A group of students have built a robotic garbage-sorting system using B&R technology.
The 13 students were given three days to build a machine that uses robots to sort garbage at the international Smart Green Island Makeathon engineering competition.
Austrian automation specialist B&R supported an interdisciplinary team of students from Brno University of Technology, the Kempten University of Applied Sciences, the Technical University of Ostrava, the University of Applied Sciences in Bremerhaven and the University of Erlangen-Nuremberg.
This year’s Makeathon in Gran Canaria was entirely devoted to sustainability.
The team supported by B&R received their assignment at the beginning of the event and had to turn the concept into a functioning prototype in only three days time.
On the last day of the Makeathon, Professor Dirk Jakob, one of the supervisors of the team from the Kempten University of Applied Sciences, said: “It was quite a challenge, but we are proud that our team was able to develop the garbage sorting machine and get it running in such a short time.”
To help with the project implementation, students were provided with software and hardware from B&R as well as 3D printed robots that the Kempten University of Applied Sciences had developed themselves and brought to the event.

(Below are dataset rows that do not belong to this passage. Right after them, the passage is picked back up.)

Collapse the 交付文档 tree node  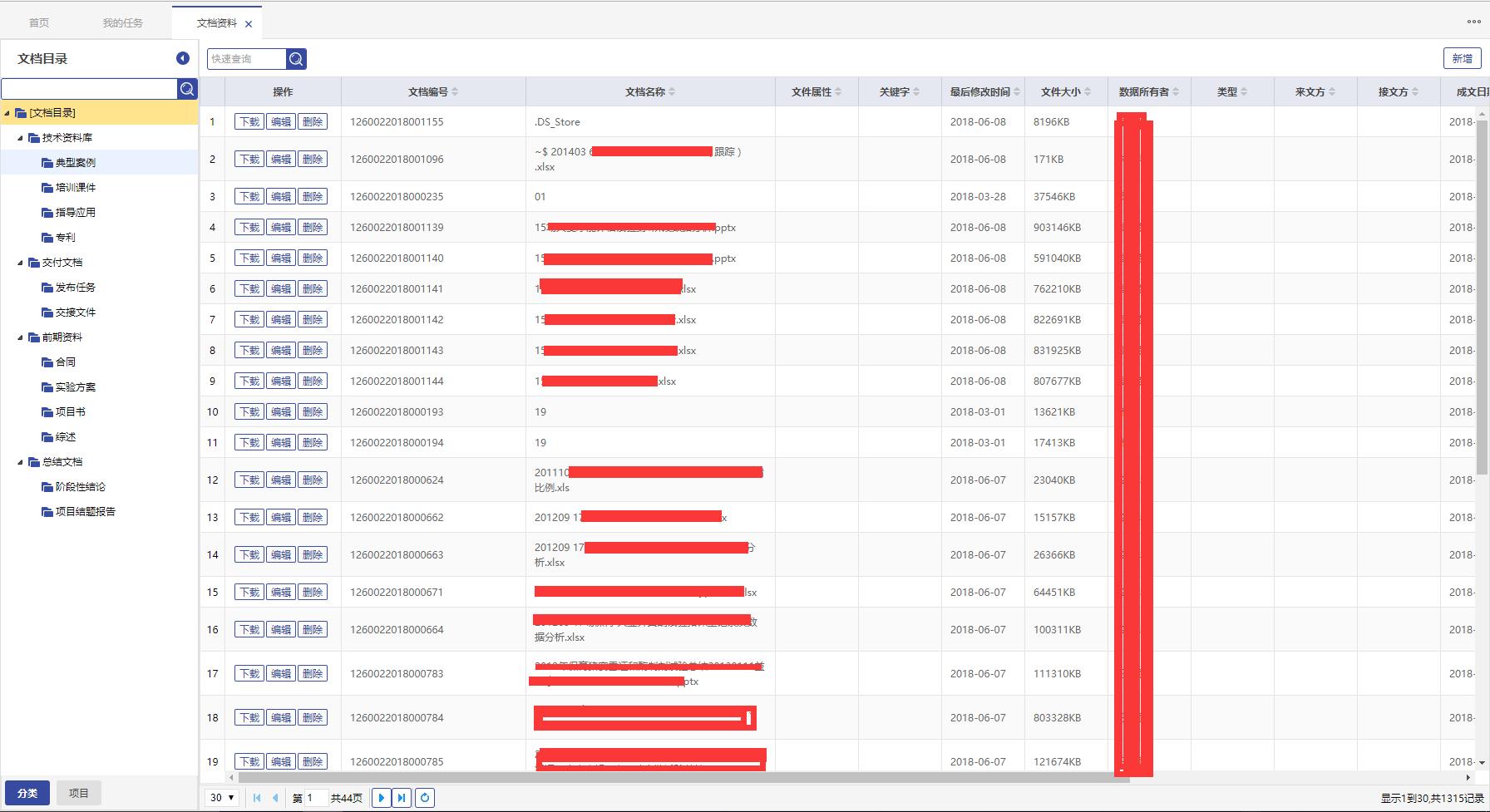pos(21,263)
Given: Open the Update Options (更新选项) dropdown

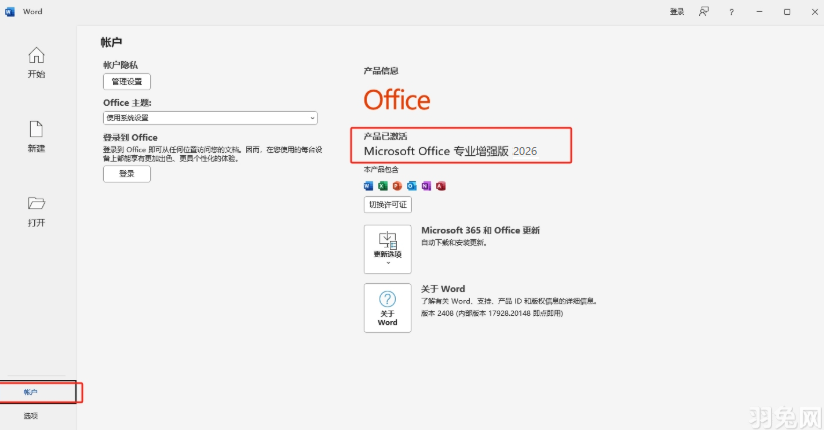Looking at the screenshot, I should (387, 248).
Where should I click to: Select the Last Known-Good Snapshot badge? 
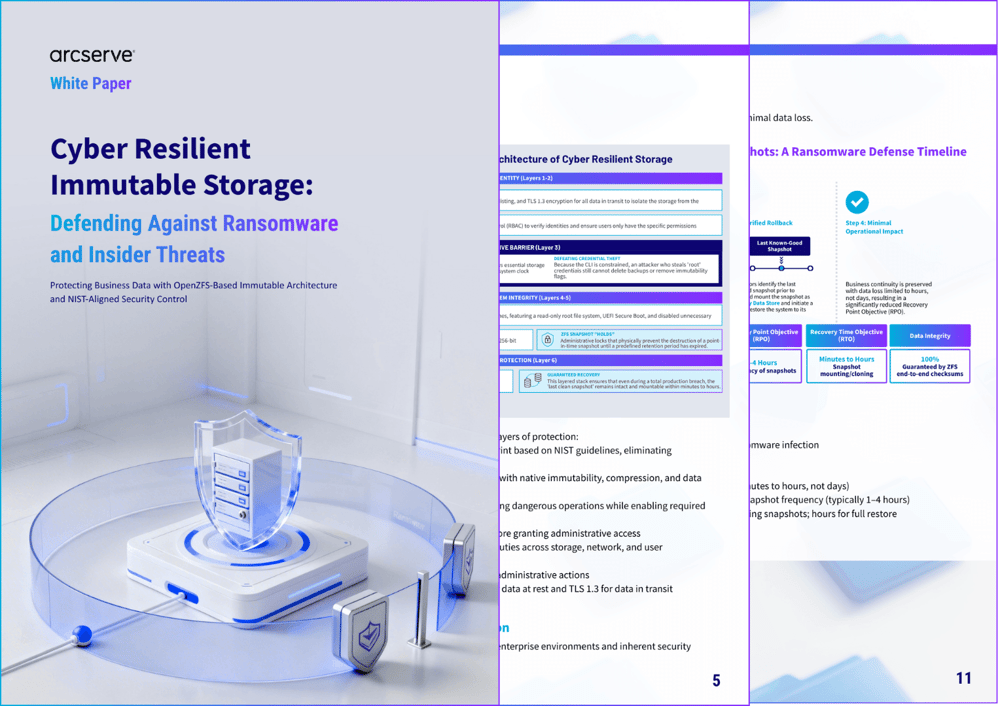tap(781, 246)
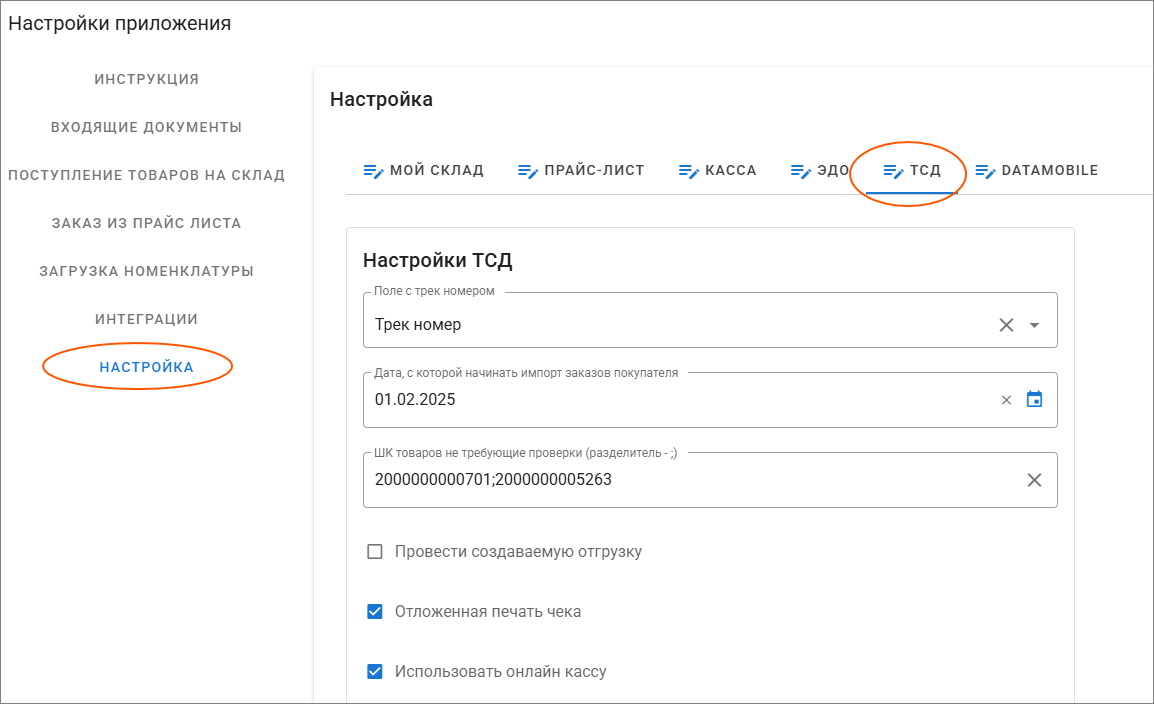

B&R says the open and flexible robotics solutions integrated in its system enable the operation of the homemade robots with a B&R controller. In the finished solution, three different types of robots sort garbage using a variety of sensors. OPC UA was used as the central communication protocol.
The Makeathon is designed to get young people excited about automation technology and at the same time to encourage them to think about sustainability.
Patrick Haberstroh, head of B&R’s Education Network, says: “I find the concept of the Makeathon extremely exciting and educational.
“You aren’t likely to find too many events like this where a comparable number of concepts and prototypes are created within a matter of a few days.
“This also allowed us to make initial contact with some talented young people who we may someday welcome as colleagues.”